Monday, March 24, 2008

Are we focused on the right things?

So I went to Easter service at a new church yesterday, expecting to hear the same thing we hear every Easter Sunday at church. And, while this is certainly not a blog with which I want to get into religious discussions with, I can tell you that yesterday was not the "same old" church sermon I have heard in the past. Well, in fact it was, but the way in which the pastor framed the Resurrection of Jesus has really made me think quite a lot since.

In this age of instant information and instant gratification, we are bombarded every day with more stimuli than our brains can process effectively. Everything we see and buy and hear and feel must be the newest, shiniest, most technologically advanced gizmo ever created, or seemingly, we lose interest.

But have you ever watched a young child at Christmas? I was thinking back to the Christmas when my daughter was four. She had so many presents that we had to take a break mid morning because there was such an excess she couldn't open them all at one sitting. Later in the day, we finished opening the rest of the gifts, and sat down as a family for Christmas dinner. After dinner our daughter went off to play......but the craziest thing happened.....she did not go play with any of the new toys she had received, she found the biggest box and was in the process of taking that box from a lifeless, boring piece of cardboard and transforming it, plain as it was, into a fortress of sorts. Cushions piled high on one side, a table on the other. The spare set of sheets now being draped over the top and arranged in a way as to make the perfect canopy for what was becoming the best gift of the entire day.....a plain, empty box.

The thought of that Christmas was brought back to life yesterday when the pastor spoke of how we forget that often, the plain old simple things hold the most wonderment. Of course, he was speaking of the Bible. How the Bible is full of some 600+ people who had a personal experience with Jesus after he rose from the dead. How there are things our faith brings us to believe even though they happened so long ago we have no personal proof. How the Apostles all preached the very same things after the Resurrection...He came, He died, He rose from the dead. Not one of us reading this can prove (or disprove) any of it. It is Faith that guides us to believe. Long ago, when I was a substitute teacher, I taught middle school students in the very lowest math class, how to do Algebra. I remember one of the concepts that turned the light on for many of those that initially didn't "get it" was for them to trust and have faith that sometimes, letters could be numbers. Accept it and it will make sense I told them. I fondly remember seeing the esteem and confidence grow as they began to be successful in solving linear equations.

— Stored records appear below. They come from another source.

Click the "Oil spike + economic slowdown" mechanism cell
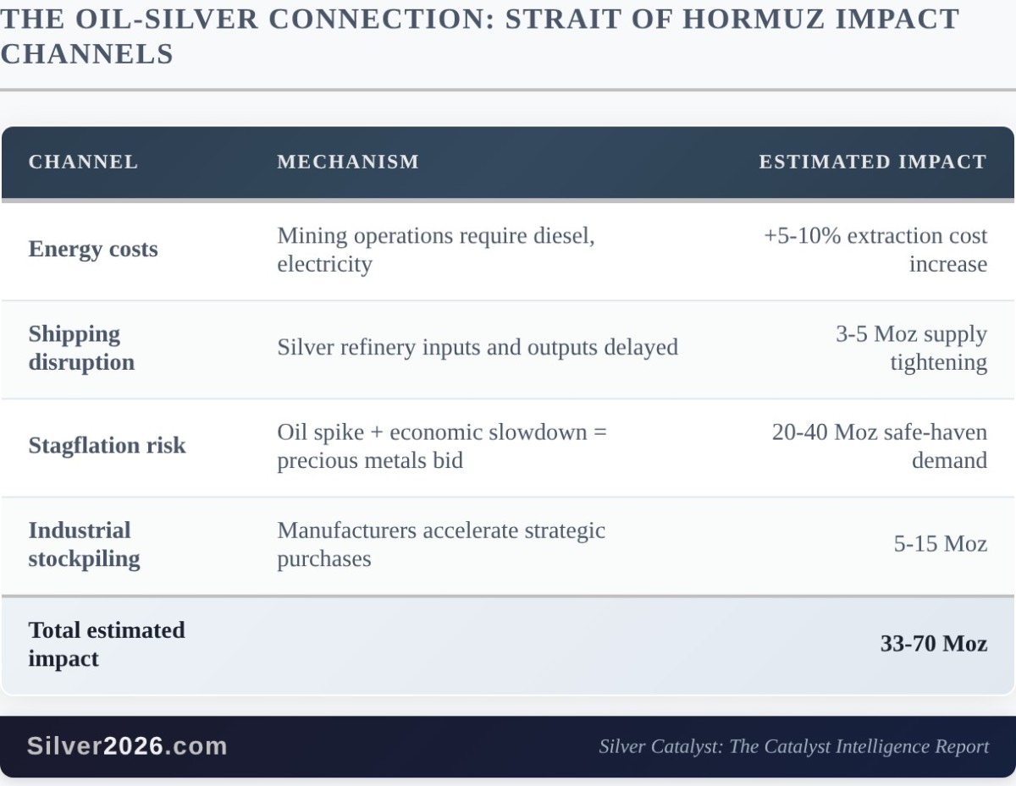This screenshot has height=786, width=1016. (442, 446)
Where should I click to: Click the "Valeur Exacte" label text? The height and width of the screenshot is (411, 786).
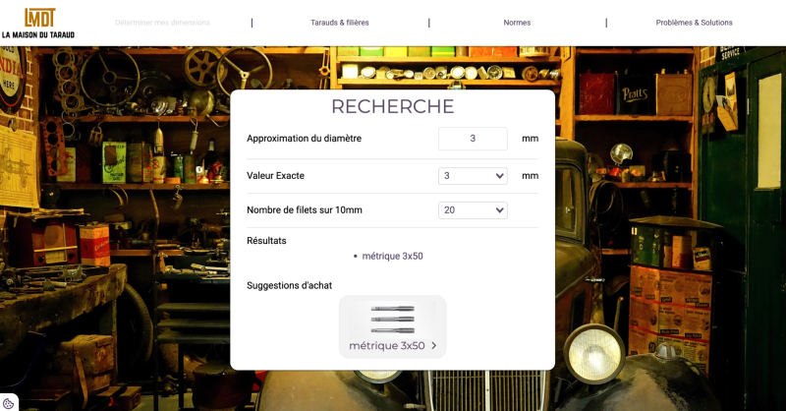pyautogui.click(x=275, y=176)
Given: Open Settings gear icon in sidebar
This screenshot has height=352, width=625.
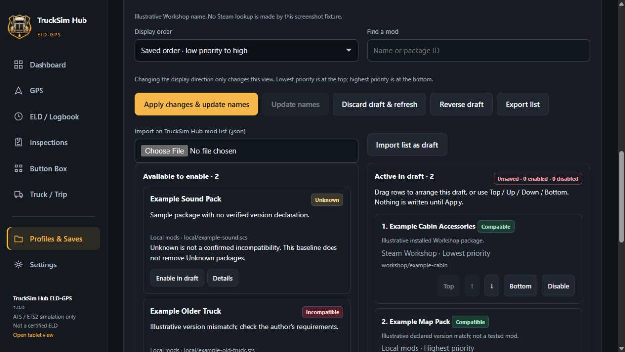Looking at the screenshot, I should (x=18, y=264).
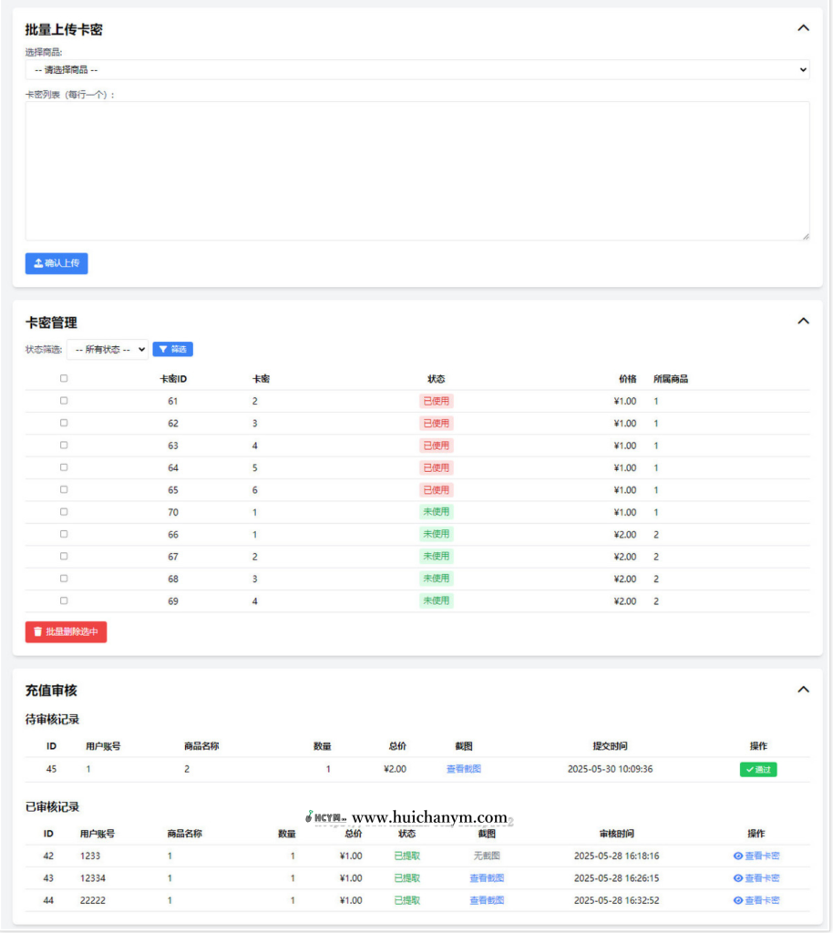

So, how does that apply to a Blog about Conservative thought you may be asking yourself. As I have continued thinking about yesterday's events, and about how the power of the Bible is so great that you can hear the same sermon year after year after year and still be inspired and awed by the power of it. We can apply a similar thought towards the Declaration of Independence and the Constitution. We don't need to write new laws and pass fancy entitlement programs. We need to hold a sense of wonderment and awe for the Founding Fathers and how they could be so thoughtful as to write documents 200+ years ago that, today, if we were to live and operate government by the creed that:

"We hold these truths to be self-evident, that all men are created equal, that they are endowed by their Creator with certain unalienable Rights, that among these are Life, Liberty and the pursuit of Happiness."

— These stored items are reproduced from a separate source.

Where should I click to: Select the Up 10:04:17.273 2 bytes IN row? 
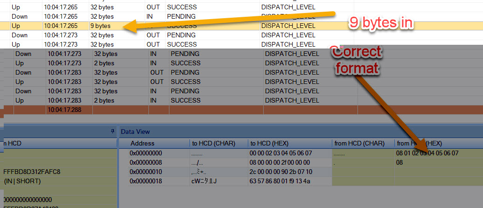point(242,63)
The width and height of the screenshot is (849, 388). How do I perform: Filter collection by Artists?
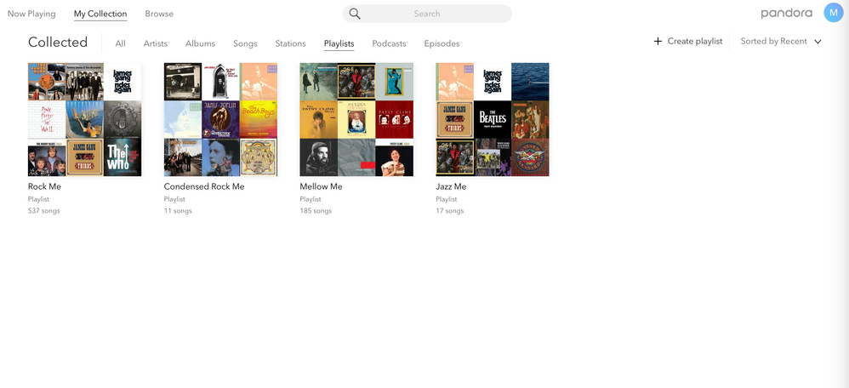coord(156,43)
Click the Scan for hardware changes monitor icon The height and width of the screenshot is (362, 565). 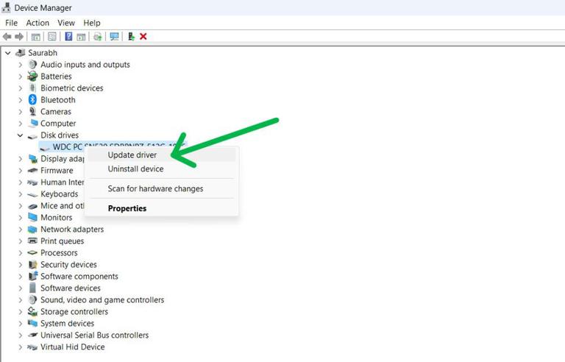coord(114,36)
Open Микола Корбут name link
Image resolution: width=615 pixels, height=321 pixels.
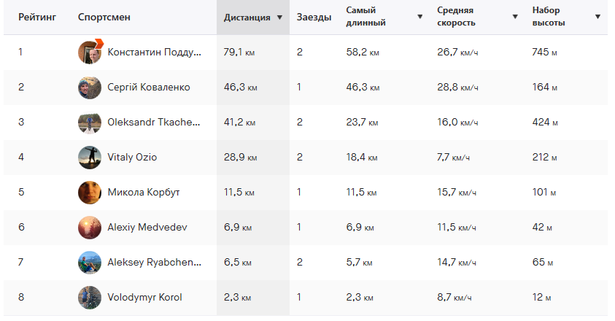(144, 193)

Further, if we all lived by these words and if our government and elected officials governed by, for and of the people, that we would once again reinforce the reality that these United States of America are indeed the best that humankind has ever offered. If we truly believe that all men are created equal, than there would be no need for special programs that politicians create. You see, our focus away from the plain old stuff, and into the shiny new WOW stuff, has pushed us further and further away from the true greatness of America.

America is not great because the programs of the "Great Society" have uplifted the poor and disenfranchised. In fact, those government programs have done more hard than good because they keep good people down by leading them to believe the government will take care of them. Our government is in the mode of self-fulfilling prophecy. The poor and disadvantaged vote for those who say "Hope and Change" when in fact, until you have Faith in yourself and in God to rise above you will be kept down by programs and a government that tells you they will take care of you.

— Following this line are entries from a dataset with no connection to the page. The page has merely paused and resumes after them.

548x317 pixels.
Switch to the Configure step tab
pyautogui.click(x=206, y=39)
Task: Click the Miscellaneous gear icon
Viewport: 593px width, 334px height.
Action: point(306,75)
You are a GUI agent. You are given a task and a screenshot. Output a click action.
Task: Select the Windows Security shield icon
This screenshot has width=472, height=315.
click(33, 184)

Please join me in urging your local, state and national elected officials to do as the Founding Fathers intended. Create all men equal. All men are entitled to life, liberty and their own pursuit of happiness. That government can't tell us how to live of our lives. The government can't determine what our pursuit of happiness can or can not be. We must reduce government, eliminate it from the daily lives of citizens. Government CAN NOT make your life better, but through faith in God and faith in self, any person, willing to put in the hard work it takes, can make life better, and can pursue happiness beyond the parameters of our current government.